Task prompt: Below are the records. Retype exactly the lines between the lines holding "You are a computer-use agent. The image" and "Select the Scale", inclusive.

————————

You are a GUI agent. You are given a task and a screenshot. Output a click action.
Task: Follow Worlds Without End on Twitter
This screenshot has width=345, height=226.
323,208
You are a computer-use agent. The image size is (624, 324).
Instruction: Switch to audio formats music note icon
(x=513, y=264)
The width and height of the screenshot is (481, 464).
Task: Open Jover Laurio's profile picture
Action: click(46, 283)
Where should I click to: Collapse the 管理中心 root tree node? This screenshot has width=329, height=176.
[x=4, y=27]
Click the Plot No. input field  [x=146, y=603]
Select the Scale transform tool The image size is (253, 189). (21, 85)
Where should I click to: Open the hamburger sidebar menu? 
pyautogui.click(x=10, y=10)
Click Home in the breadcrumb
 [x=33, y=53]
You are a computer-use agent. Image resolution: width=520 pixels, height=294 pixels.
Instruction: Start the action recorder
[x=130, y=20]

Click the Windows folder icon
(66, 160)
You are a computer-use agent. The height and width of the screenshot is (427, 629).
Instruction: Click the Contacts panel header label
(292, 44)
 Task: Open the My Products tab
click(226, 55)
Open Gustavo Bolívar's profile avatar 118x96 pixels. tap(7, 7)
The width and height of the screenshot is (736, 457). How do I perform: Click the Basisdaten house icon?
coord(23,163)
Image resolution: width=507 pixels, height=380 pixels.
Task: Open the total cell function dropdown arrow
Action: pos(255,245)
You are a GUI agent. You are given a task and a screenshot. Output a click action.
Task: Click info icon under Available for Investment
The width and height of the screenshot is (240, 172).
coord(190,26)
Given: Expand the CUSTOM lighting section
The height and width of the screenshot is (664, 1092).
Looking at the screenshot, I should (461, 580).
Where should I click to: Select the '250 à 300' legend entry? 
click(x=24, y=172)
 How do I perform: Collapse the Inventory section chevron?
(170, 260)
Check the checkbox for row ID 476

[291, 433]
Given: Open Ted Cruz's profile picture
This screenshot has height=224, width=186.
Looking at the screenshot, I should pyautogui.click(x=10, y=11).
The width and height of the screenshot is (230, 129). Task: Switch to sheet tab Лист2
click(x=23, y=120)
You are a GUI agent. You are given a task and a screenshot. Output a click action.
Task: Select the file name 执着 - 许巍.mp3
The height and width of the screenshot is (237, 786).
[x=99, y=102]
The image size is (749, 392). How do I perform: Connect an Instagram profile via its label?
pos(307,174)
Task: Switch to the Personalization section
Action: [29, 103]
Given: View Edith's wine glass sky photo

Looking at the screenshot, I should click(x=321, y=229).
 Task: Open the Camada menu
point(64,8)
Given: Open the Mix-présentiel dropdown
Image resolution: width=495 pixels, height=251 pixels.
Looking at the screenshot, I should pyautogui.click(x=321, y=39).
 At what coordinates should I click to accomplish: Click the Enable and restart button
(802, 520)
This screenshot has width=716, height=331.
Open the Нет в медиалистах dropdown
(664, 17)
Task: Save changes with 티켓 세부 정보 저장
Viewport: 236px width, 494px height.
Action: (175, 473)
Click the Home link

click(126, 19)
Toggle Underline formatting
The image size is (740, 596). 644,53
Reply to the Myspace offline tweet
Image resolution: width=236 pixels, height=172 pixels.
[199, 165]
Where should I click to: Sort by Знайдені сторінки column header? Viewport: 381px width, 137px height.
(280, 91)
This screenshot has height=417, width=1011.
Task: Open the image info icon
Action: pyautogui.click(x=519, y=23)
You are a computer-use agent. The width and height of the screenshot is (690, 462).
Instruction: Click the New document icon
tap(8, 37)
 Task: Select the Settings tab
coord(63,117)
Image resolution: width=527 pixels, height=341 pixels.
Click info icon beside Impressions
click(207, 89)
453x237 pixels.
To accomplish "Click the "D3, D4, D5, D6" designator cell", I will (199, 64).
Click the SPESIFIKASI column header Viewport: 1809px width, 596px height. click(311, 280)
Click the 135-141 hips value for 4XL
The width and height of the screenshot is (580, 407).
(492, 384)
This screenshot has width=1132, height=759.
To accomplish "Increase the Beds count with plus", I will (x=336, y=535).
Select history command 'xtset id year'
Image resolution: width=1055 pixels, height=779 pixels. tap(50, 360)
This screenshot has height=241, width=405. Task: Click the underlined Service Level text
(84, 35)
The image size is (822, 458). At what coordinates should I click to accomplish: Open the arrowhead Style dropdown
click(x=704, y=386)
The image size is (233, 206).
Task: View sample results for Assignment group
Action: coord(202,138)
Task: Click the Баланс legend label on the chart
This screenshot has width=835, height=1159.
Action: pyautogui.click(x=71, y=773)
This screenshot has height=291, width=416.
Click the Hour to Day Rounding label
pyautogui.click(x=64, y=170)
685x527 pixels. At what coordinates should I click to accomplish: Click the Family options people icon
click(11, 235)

————————

Task response:
You are a computer-use agent. The image size is (624, 324).
Instruction: Switch to audio formats music note icon
(x=513, y=264)
The width and height of the screenshot is (481, 464).
Task: Open Jover Laurio's profile picture
Action: click(46, 283)
Where should I click to: Collapse the 管理中心 root tree node? This screenshot has width=329, height=176.
[x=4, y=27]
Click the Plot No. input field  [x=146, y=603]
Select the Scale transform tool The image size is (253, 189). (21, 85)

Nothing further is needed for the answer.